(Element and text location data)

=====

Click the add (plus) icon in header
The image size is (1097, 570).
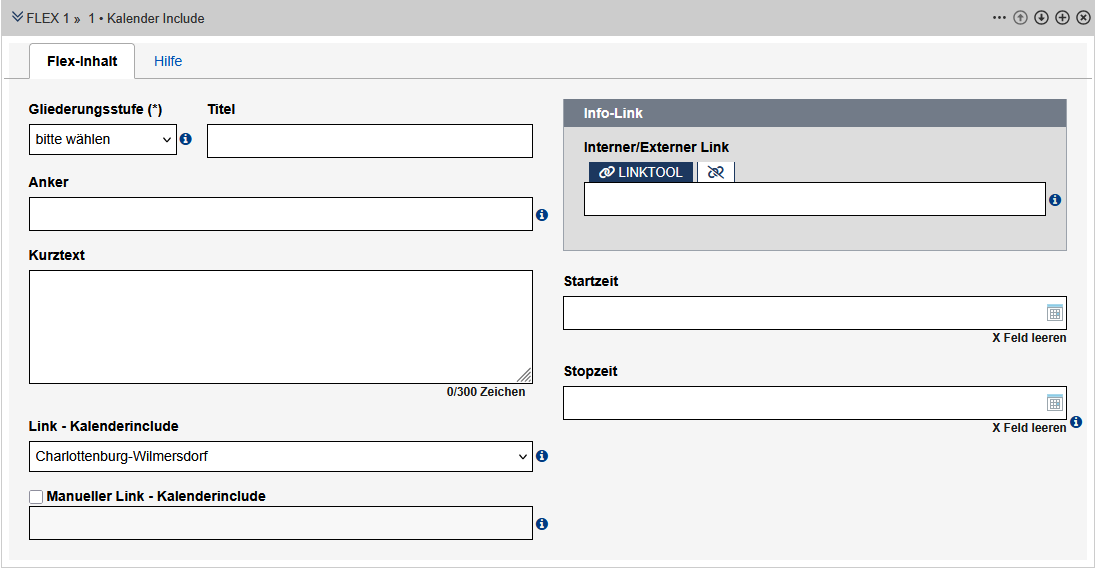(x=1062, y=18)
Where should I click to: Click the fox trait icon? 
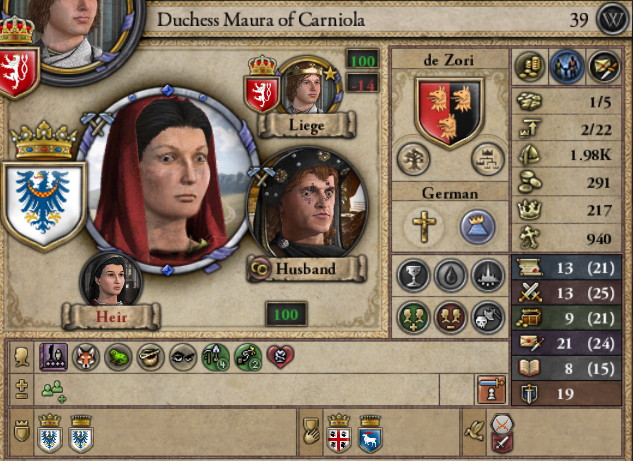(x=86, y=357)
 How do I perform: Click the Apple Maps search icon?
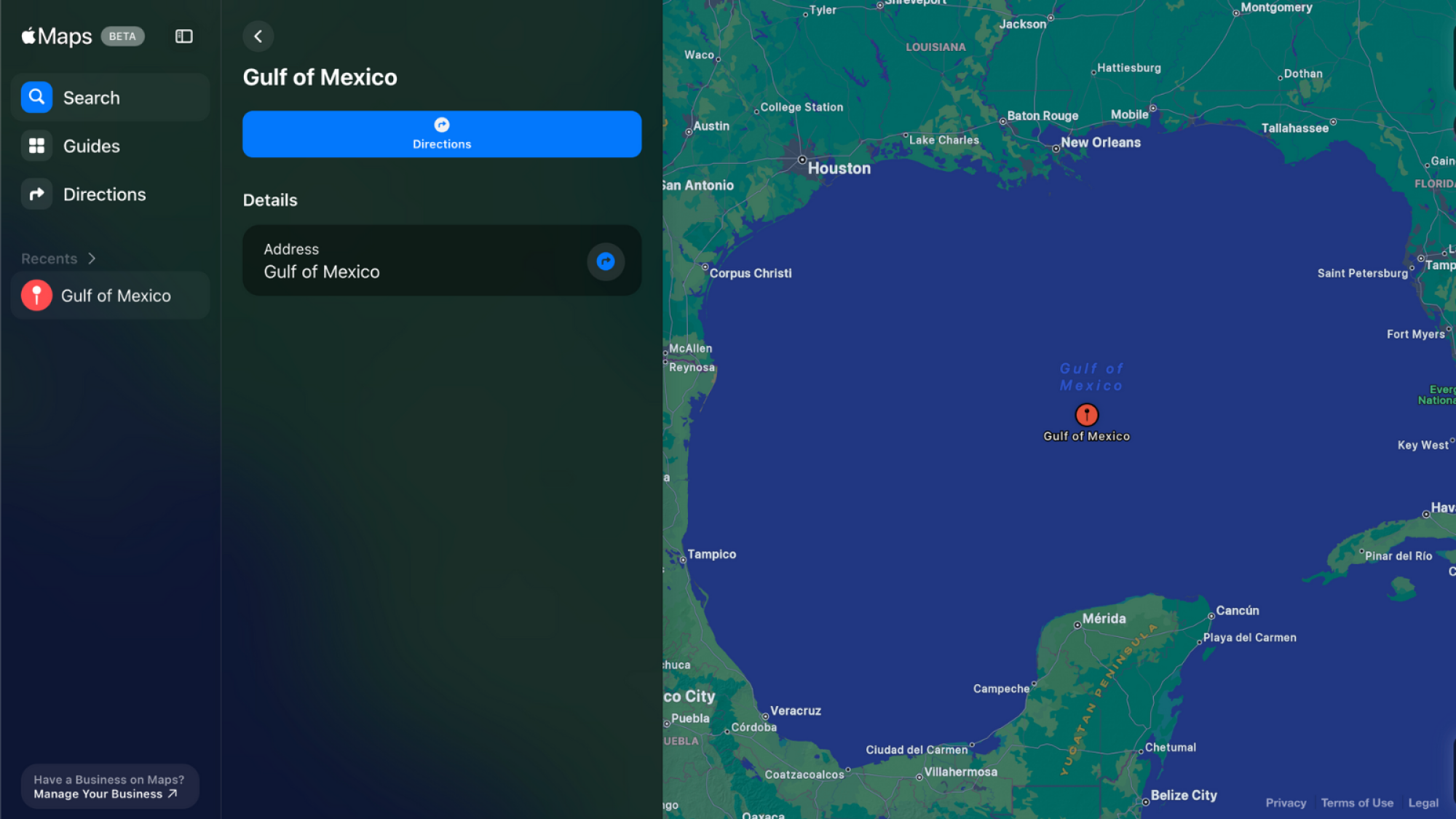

=====

◆ Task prompt: Swap every "icon" in the lines above for "button" and write the lines out again with nothing else changed. Leave out the pictures.

◆ Answer:
Click the add (plus) button in header
The image size is (1097, 570).
(x=1062, y=18)
Where should I click to: Click the fox trait button? 
(x=86, y=357)
 How do I perform: Click the Apple Maps search button?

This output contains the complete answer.